Berrington Hall, Herefordshire
This collection has 1,987 items online
The collection at Berrington Hall is generally not indigenous, the house having come to the National Trust relatively unfurnished due to the 7th Lord Rodney’s fondness for gambling away the family wealth and much of Berrington’s contents – including several Gainsborough paintings – in the 19th century. Today the house is widely furnished and decorated with The Elmar Digby Collection bequeathed to the Trust in 1981, which features fine examples of French furniture, snuff and sewing boxes, seals, clocks and watches, and small objets d'art and de virtue.

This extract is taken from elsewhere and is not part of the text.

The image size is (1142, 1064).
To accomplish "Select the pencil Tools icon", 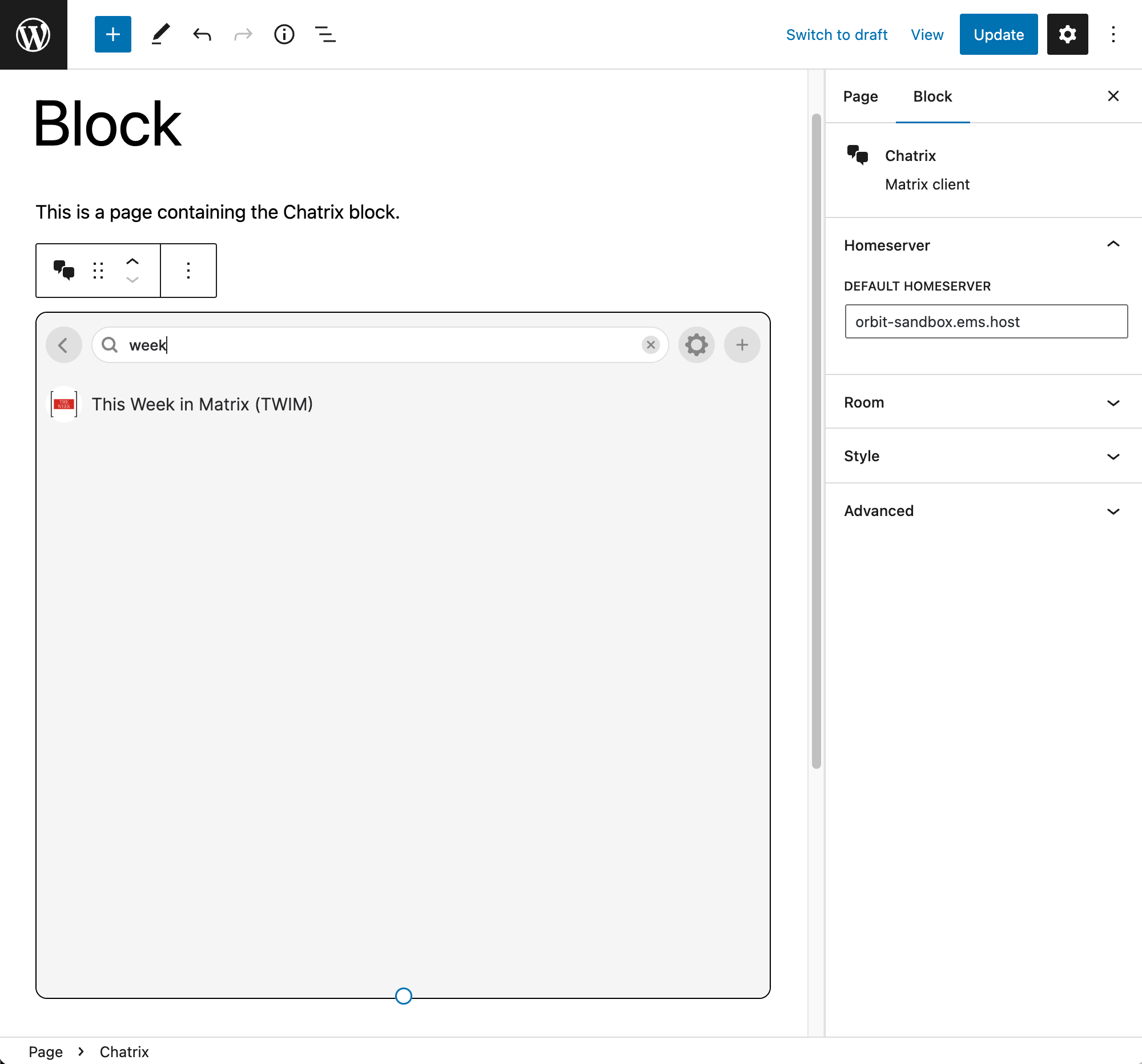I will coord(160,34).
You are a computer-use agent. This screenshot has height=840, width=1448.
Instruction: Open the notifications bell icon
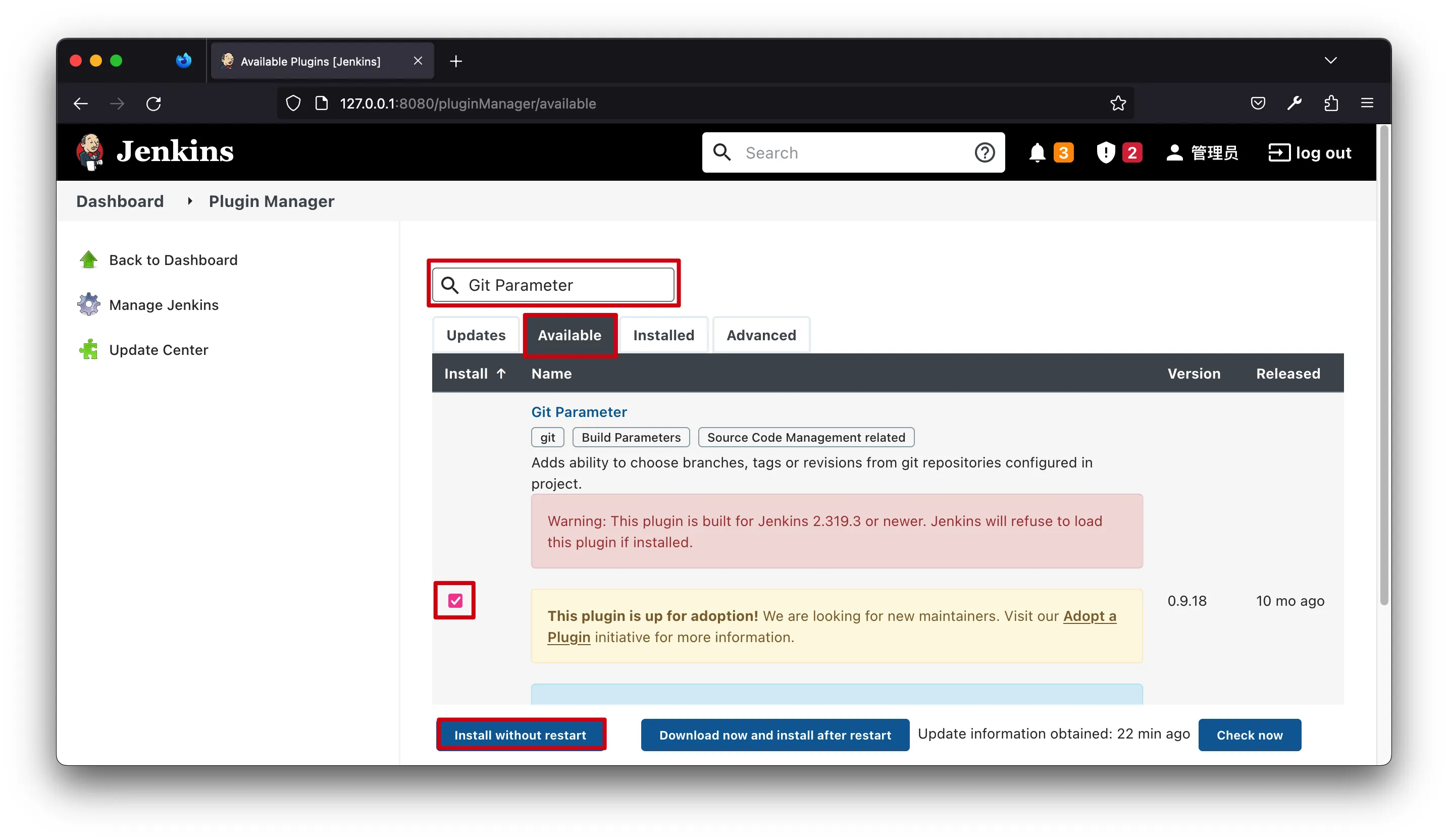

The ceramic collection at Berrington is considerable, ranging from a blue and white Chinese plate and carved oriental stand both from c.1700, to a set of Copland bedroom china in a white ground and gold moulded rope design c.1885. The painting collection is small but holds Allan Ramsay’s portrait of Jean Jacques Rousseau, and four large sea battle scenes from the War of American Independence . A number of drawings and watercolours are also on display, including a caricature of Winston Churchill as a pirate, as are numerous prints, many after Angelica Kauffman featuring historical, mythological and allegorical figures. There are also four tapestries from the Aubusson workshop based on paintings by the French artist Nicolas Lancret, and commissioned c.1901.